| name | interactive-learning |
| description | Use when the user types /interactive-learning or says "make it interactive" or "visualize this lesson" — to turn a learn/<slug>.md lesson into a single self-contained HTML page with a control (slider/toggle/input) that makes the lesson's mechanism obvious by playing with it. Reads from the lesson file, so it works in any chat or repo. Pairs with the learn skill. |
Interactive Learning
Turn a written lesson into something you can poke. Goal: manipulating a control makes the
lesson's mechanism click in a way reading prose can't. Works in any repo.
When to use
- User typed
/interactive-learning or asked to "make it interactive".
- A
learn/<slug>.md exists (from the learn skill) worth visualizing.
Procedure
- Pick the lesson: the one the user names, else the most recent
learn/*.md (newest mtime).
The source is the file, not the conversation — works regardless of chat.

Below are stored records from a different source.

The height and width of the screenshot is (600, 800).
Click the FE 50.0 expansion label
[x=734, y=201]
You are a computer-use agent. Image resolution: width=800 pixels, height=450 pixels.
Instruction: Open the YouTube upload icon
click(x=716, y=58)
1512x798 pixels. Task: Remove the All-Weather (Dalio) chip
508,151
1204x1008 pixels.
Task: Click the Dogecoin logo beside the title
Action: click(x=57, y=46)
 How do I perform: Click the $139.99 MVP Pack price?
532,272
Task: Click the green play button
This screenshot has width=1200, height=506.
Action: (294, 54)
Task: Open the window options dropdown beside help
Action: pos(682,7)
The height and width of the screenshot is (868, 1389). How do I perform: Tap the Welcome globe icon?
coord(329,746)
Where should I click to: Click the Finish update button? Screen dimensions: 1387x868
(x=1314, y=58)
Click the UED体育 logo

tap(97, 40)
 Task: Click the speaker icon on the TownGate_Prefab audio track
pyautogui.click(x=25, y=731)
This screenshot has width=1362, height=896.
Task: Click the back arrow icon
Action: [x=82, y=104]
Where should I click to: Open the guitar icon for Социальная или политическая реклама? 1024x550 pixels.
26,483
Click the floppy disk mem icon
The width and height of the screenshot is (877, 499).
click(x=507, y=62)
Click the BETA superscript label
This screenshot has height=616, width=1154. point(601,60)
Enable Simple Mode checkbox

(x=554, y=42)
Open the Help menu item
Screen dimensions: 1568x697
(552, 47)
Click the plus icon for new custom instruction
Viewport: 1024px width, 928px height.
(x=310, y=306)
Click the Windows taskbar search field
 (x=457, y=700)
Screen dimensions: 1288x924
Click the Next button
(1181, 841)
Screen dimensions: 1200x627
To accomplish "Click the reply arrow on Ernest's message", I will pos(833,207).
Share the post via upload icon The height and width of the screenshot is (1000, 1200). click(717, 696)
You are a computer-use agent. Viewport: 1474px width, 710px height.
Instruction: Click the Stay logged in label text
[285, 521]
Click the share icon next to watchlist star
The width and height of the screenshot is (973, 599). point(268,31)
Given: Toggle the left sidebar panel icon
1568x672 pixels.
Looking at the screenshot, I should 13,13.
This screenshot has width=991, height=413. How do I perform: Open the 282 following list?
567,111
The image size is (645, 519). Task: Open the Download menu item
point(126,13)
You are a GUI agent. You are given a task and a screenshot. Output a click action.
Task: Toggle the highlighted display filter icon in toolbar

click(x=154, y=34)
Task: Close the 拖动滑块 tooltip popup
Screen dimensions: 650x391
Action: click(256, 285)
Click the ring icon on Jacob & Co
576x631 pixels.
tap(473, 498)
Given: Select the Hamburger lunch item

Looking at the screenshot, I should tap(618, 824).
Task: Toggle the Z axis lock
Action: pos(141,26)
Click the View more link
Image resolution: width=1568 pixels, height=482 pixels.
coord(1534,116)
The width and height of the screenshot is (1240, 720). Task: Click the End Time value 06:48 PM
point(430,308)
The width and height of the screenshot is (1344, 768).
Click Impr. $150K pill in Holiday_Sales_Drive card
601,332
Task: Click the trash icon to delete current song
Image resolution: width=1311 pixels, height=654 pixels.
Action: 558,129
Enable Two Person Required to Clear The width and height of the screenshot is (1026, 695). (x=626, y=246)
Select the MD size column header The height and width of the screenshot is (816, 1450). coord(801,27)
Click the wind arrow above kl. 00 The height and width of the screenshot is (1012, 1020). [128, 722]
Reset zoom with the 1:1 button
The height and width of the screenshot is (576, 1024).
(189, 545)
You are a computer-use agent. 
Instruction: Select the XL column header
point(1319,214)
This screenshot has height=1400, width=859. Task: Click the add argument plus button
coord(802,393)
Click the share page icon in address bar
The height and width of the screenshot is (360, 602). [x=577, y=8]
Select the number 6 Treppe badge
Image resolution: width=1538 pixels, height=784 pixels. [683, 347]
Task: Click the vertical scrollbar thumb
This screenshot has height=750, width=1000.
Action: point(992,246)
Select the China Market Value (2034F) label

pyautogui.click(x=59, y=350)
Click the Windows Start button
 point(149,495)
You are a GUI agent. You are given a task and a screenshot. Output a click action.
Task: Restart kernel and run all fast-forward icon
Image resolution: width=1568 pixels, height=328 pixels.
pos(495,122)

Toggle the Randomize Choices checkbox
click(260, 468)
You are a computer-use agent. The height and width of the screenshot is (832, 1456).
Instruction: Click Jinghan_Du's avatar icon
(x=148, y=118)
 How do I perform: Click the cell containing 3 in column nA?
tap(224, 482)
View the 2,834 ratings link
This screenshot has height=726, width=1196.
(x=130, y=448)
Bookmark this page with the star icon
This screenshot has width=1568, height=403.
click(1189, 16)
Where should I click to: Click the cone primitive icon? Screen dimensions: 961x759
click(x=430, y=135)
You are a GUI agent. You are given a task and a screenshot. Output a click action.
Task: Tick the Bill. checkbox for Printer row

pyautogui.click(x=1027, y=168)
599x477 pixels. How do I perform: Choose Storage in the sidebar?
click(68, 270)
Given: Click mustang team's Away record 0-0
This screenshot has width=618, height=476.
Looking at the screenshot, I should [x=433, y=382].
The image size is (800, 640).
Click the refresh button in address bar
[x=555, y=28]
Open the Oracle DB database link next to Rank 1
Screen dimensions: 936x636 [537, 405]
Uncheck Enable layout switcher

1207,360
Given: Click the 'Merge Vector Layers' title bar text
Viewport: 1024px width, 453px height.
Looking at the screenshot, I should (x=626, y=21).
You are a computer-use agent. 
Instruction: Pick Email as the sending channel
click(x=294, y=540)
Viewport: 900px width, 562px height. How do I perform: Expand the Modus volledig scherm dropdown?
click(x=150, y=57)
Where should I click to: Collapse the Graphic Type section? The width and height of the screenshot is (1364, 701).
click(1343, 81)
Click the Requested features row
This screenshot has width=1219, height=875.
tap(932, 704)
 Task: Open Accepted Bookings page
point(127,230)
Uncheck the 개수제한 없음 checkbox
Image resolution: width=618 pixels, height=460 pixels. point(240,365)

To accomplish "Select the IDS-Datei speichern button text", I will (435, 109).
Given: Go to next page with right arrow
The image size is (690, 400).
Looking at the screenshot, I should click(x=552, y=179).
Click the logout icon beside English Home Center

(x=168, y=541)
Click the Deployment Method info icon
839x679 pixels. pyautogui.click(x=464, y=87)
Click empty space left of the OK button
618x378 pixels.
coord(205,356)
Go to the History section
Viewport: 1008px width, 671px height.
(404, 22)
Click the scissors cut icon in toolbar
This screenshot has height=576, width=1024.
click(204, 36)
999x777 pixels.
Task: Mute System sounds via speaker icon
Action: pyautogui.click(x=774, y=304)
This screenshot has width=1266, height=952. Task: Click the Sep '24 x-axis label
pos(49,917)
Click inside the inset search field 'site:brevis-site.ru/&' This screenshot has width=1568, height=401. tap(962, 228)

- Read it. Identify the mechanism — the cause→effect the lesson hinges on. That is what the
control must let the user vary.
- Generate
learn/<slug>.html — same slug as the source .md, same directory.
- Open it:
open learn/<slug>.html (macOS); xdg-open on Linux.
- Tell the user what to drag/toggle and what it shows.
HTML requirements
- Self-contained. One file. No build step. Inline CSS + JS.
- No dependencies except, if a chart is needed, ONE CDN script tag (Chart.js or Plotly).
If a plain SVG/canvas does the job, use no CDN at all.
- At least one live control — slider, toggle, or input — that updates a chart or visual
in real time. The control must vary the lesson's actual mechanism, not decoration.
- Restate the lesson on the page: title + takeaway in text, so the file stands alone.
The bar
The visual passes if moving the control demonstrates the takeaway. If the lesson is "effect X
is caused by parameter Y", the control should be Y and the visual should show X strengthen or
vanish as Y moves. The user SEES the mechanism, doesn't just read about it.
Common mistakes
- A static chart with no control. The control is the point — without it this is a PNG.
- A control that changes something cosmetic (color, zoom) instead of the mechanism.
- Reaching for a framework. Vanilla HTML/JS + one optional CDN chart lib. Nothing to install.